CHALLENGE:
Reproduce each of the following records verbatim, without altering any character.

begin

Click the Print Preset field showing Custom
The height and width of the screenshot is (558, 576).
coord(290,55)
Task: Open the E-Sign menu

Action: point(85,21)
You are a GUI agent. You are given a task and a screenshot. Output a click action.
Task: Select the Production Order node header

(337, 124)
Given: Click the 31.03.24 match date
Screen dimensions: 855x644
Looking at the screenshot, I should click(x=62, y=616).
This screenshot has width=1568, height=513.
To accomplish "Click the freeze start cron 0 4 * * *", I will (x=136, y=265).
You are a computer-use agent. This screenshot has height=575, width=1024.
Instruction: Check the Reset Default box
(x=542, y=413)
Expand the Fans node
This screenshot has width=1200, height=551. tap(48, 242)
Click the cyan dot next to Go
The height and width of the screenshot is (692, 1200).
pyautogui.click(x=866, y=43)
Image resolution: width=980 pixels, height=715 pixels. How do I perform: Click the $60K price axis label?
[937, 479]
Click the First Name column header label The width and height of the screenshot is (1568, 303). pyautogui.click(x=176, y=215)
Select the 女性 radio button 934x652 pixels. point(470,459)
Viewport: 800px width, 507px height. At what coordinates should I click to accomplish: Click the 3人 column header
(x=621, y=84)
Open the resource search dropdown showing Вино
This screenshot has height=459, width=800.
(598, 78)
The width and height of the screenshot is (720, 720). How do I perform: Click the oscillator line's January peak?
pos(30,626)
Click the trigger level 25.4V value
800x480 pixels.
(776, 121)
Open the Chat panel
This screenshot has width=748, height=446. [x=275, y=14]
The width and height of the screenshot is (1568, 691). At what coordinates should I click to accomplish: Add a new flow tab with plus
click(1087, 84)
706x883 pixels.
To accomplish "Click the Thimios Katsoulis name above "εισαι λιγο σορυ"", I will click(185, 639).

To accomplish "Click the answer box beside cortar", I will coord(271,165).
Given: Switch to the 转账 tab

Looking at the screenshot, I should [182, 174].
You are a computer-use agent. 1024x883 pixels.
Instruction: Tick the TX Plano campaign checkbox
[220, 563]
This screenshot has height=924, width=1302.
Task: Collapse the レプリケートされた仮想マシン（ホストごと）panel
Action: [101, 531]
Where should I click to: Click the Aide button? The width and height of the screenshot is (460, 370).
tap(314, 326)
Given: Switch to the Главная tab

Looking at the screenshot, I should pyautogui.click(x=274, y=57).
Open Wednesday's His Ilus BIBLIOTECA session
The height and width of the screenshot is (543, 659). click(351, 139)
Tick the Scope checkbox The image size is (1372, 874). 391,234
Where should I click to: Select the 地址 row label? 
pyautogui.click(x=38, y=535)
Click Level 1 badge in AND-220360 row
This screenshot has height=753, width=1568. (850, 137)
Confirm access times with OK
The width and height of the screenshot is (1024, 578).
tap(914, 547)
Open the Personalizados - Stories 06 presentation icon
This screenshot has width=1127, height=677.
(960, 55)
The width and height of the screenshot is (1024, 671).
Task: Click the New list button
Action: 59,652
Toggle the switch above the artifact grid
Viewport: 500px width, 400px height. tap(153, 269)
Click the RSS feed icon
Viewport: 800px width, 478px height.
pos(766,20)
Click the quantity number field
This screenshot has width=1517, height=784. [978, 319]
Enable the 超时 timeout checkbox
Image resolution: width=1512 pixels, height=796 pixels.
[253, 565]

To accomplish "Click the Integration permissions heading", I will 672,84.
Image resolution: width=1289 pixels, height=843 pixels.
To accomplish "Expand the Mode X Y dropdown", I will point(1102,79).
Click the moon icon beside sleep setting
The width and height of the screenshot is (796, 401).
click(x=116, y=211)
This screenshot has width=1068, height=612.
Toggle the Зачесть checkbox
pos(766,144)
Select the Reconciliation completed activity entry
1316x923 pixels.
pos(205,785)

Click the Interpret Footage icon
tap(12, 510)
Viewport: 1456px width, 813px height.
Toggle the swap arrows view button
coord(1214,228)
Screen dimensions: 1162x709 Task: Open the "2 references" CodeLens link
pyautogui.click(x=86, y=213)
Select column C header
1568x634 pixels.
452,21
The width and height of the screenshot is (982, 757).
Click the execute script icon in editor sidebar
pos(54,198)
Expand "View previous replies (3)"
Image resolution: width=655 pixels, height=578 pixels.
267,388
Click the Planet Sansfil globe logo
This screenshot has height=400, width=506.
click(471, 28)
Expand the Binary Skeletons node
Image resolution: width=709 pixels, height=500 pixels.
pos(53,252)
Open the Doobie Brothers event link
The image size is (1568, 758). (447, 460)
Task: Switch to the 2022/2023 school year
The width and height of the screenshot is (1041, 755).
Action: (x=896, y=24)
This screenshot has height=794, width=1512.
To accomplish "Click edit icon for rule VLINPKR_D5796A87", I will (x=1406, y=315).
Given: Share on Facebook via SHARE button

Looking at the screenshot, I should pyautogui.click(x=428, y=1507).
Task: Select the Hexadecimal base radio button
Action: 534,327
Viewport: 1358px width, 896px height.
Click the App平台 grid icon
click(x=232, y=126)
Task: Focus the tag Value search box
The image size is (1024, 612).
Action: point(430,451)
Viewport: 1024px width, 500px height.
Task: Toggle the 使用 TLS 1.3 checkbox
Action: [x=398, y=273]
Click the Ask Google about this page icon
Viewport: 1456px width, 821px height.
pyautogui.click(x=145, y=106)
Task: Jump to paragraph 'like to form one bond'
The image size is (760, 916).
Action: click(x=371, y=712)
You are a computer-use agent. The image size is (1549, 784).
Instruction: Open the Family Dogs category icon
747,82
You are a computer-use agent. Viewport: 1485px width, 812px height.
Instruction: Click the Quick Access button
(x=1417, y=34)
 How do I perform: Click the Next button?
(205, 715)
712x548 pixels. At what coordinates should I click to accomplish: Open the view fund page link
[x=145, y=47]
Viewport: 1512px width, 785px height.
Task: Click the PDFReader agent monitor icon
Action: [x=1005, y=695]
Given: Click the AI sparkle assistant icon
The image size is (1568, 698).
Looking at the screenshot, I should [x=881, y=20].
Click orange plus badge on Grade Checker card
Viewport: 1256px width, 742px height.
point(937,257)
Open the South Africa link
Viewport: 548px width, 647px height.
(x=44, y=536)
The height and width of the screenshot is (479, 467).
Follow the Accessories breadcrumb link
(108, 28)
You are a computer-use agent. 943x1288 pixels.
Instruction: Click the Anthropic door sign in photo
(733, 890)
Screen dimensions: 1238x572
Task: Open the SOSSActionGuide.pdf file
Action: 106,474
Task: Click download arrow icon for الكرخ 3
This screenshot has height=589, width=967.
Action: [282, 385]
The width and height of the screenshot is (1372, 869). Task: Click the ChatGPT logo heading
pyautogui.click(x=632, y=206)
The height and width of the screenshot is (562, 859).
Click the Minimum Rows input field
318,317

end

COMPLETED EXERCISE:
Click the Print Preset field showing Custom
The height and width of the screenshot is (558, 576).
coord(290,55)
Task: Open the E-Sign menu

Action: point(85,21)
You are a GUI agent. You are given a task and a screenshot. Output a click action.
Task: Select the Production Order node header

(337, 124)
Given: Click the 31.03.24 match date
Screen dimensions: 855x644
Looking at the screenshot, I should click(x=62, y=616).
This screenshot has width=1568, height=513.
To accomplish "Click the freeze start cron 0 4 * * *", I will (x=136, y=265).
You are a computer-use agent. This screenshot has height=575, width=1024.
Instruction: Check the Reset Default box
(x=542, y=413)
Expand the Fans node
This screenshot has width=1200, height=551. tap(48, 242)
Click the cyan dot next to Go
The height and width of the screenshot is (692, 1200).
pyautogui.click(x=866, y=43)
Image resolution: width=980 pixels, height=715 pixels. How do I perform: Click the $60K price axis label?
[937, 479]
Click the First Name column header label The width and height of the screenshot is (1568, 303). pyautogui.click(x=176, y=215)
Select the 女性 radio button 934x652 pixels. point(470,459)
Viewport: 800px width, 507px height. At what coordinates should I click to accomplish: Click the 3人 column header
(x=621, y=84)
Open the resource search dropdown showing Вино
This screenshot has height=459, width=800.
(598, 78)
The width and height of the screenshot is (720, 720). How do I perform: Click the oscillator line's January peak?
pos(30,626)
Click the trigger level 25.4V value
800x480 pixels.
(776, 121)
Open the Chat panel
This screenshot has width=748, height=446. [x=275, y=14]
The width and height of the screenshot is (1568, 691). At what coordinates should I click to accomplish: Add a new flow tab with plus
click(1087, 84)
706x883 pixels.
To accomplish "Click the Thimios Katsoulis name above "εισαι λιγο σορυ"", I will click(185, 639).

To accomplish "Click the answer box beside cortar", I will coord(271,165).
Given: Switch to the 转账 tab

Looking at the screenshot, I should [182, 174].
You are a computer-use agent. 1024x883 pixels.
Instruction: Tick the TX Plano campaign checkbox
[220, 563]
This screenshot has height=924, width=1302.
Task: Collapse the レプリケートされた仮想マシン（ホストごと）panel
Action: [101, 531]
Where should I click to: Click the Aide button? The width and height of the screenshot is (460, 370).
tap(314, 326)
Given: Switch to the Главная tab

Looking at the screenshot, I should pyautogui.click(x=274, y=57).
Open Wednesday's His Ilus BIBLIOTECA session
The height and width of the screenshot is (543, 659). click(351, 139)
Tick the Scope checkbox The image size is (1372, 874). 391,234
Where should I click to: Select the 地址 row label? 
pyautogui.click(x=38, y=535)
Click Level 1 badge in AND-220360 row
This screenshot has height=753, width=1568. (850, 137)
Confirm access times with OK
The width and height of the screenshot is (1024, 578).
tap(914, 547)
Open the Personalizados - Stories 06 presentation icon
This screenshot has width=1127, height=677.
(960, 55)
The width and height of the screenshot is (1024, 671).
Task: Click the New list button
Action: 59,652
Toggle the switch above the artifact grid
Viewport: 500px width, 400px height. tap(153, 269)
Click the RSS feed icon
Viewport: 800px width, 478px height.
pos(766,20)
Click the quantity number field
This screenshot has width=1517, height=784. [978, 319]
Enable the 超时 timeout checkbox
Image resolution: width=1512 pixels, height=796 pixels.
[253, 565]

To accomplish "Click the Integration permissions heading", I will 672,84.
Image resolution: width=1289 pixels, height=843 pixels.
To accomplish "Expand the Mode X Y dropdown", I will point(1102,79).
Click the moon icon beside sleep setting
The width and height of the screenshot is (796, 401).
click(x=116, y=211)
This screenshot has width=1068, height=612.
Toggle the Зачесть checkbox
pos(766,144)
Select the Reconciliation completed activity entry
1316x923 pixels.
pos(205,785)

Click the Interpret Footage icon
tap(12, 510)
Viewport: 1456px width, 813px height.
Toggle the swap arrows view button
coord(1214,228)
Screen dimensions: 1162x709 Task: Open the "2 references" CodeLens link
pyautogui.click(x=86, y=213)
Select column C header
1568x634 pixels.
452,21
The width and height of the screenshot is (982, 757).
Click the execute script icon in editor sidebar
pos(54,198)
Expand "View previous replies (3)"
Image resolution: width=655 pixels, height=578 pixels.
267,388
Click the Planet Sansfil globe logo
This screenshot has height=400, width=506.
click(471, 28)
Expand the Binary Skeletons node
Image resolution: width=709 pixels, height=500 pixels.
pos(53,252)
Open the Doobie Brothers event link
The image size is (1568, 758). (447, 460)
Task: Switch to the 2022/2023 school year
The width and height of the screenshot is (1041, 755).
Action: (x=896, y=24)
This screenshot has height=794, width=1512.
To accomplish "Click edit icon for rule VLINPKR_D5796A87", I will (x=1406, y=315).
Given: Share on Facebook via SHARE button

Looking at the screenshot, I should pyautogui.click(x=428, y=1507).
Task: Select the Hexadecimal base radio button
Action: 534,327
Viewport: 1358px width, 896px height.
Click the App平台 grid icon
click(x=232, y=126)
Task: Focus the tag Value search box
The image size is (1024, 612).
Action: point(430,451)
Viewport: 1024px width, 500px height.
Task: Toggle the 使用 TLS 1.3 checkbox
Action: [x=398, y=273]
Click the Ask Google about this page icon
Viewport: 1456px width, 821px height.
pyautogui.click(x=145, y=106)
Task: Jump to paragraph 'like to form one bond'
The image size is (760, 916).
Action: click(x=371, y=712)
You are a computer-use agent. The image size is (1549, 784).
Instruction: Open the Family Dogs category icon
747,82
You are a computer-use agent. Viewport: 1485px width, 812px height.
Instruction: Click the Quick Access button
(x=1417, y=34)
 How do I perform: Click the Next button?
(205, 715)
712x548 pixels. At what coordinates should I click to accomplish: Open the view fund page link
[x=145, y=47]
Viewport: 1512px width, 785px height.
Task: Click the PDFReader agent monitor icon
Action: [x=1005, y=695]
Given: Click the AI sparkle assistant icon
The image size is (1568, 698).
Looking at the screenshot, I should [x=881, y=20].
Click orange plus badge on Grade Checker card
Viewport: 1256px width, 742px height.
point(937,257)
Open the South Africa link
Viewport: 548px width, 647px height.
(x=44, y=536)
The height and width of the screenshot is (479, 467).
Follow the Accessories breadcrumb link
(108, 28)
You are a computer-use agent. 943x1288 pixels.
Instruction: Click the Anthropic door sign in photo
(733, 890)
Screen dimensions: 1238x572
Task: Open the SOSSActionGuide.pdf file
Action: 106,474
Task: Click download arrow icon for الكرخ 3
This screenshot has height=589, width=967.
Action: [282, 385]
The width and height of the screenshot is (1372, 869). Task: Click the ChatGPT logo heading
pyautogui.click(x=632, y=206)
The height and width of the screenshot is (562, 859).
Click the Minimum Rows input field
318,317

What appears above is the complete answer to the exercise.